◆ OBJECTIVES:
1. List every website that the text below about the Stop Online Piracy Act mentions by name.
2. Reproduce a passage from the text below about the Stop Online Piracy Act word for word, starting at the words "The SOPA legislation is" and ending after the words "summarising SOPA here.)".

The US is proposing legislation that will undermine the freedom of sites like Facebook, YouTube and Wikipedia. The Stop Online Piracy Act (SOPA) is the biggest threat to free speech on the Internet ever.
SOPA would give US courts the power to take down any website accused of practicing or aiding piracy. Whilst this might seem like a good thing, critics allege that the legislation has been too broadly worded, leading to draconian shut-downs of any site that studios and record labels didn't like.
The SOPA legislation is THE MOST EVIL proposal for the Internet since its invention. It would make all website owners liable for all content posted on their sites. That means that if someone posts a libellous Facebook message about someone else, Facebook would be liable. If someone posts an inaccurate Wikipedia entry, Wikipedia would be liable. If someone uploads a pirated YouTube video, YouTube would be liable.
This is like making the Post Office liable for what people send in the post, or BT liable for what people say on the phone. It's absolute nonsense. In the words of blogger "memcpy", who has written a summary of the SOPA legislation, "SOPA is disguised as an anti-piracy bill ..... The bill is, in actuality, designed to obliterate free speech on the internet and allow media publishing companies to commercialize everything." (You can also view a 2-minute video summarising SOPA here.)

Entries on target coordinates:
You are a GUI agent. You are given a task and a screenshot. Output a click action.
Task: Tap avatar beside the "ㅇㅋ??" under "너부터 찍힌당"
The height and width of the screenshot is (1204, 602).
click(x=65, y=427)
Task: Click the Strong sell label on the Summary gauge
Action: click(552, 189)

◆ ANSWER LIST:
1. Facebook, YouTube, Wikipedia

2.
The SOPA legislation is THE MOST EVIL proposal for the Internet since its invention. It would make all website owners liable for all content posted on their sites. That means that if someone posts a libellous Facebook message about someone else, Facebook would be liable. If someone posts an inaccurate Wikipedia entry, Wikipedia would be liable. If someone uploads a pirated YouTube video, YouTube would be liable.
This is like making the Post Office liable for what people send in the post, or BT liable for what people say on the phone. It's absolute nonsense. In the words of blogger "memcpy", who has written a summary of the SOPA legislation, "SOPA is disguised as an anti-piracy bill ..... The bill is, in actuality, designed to obliterate free speech on the internet and allow media publishing companies to commercialize everything." (You can also view a 2-minute video summarising SOPA here.)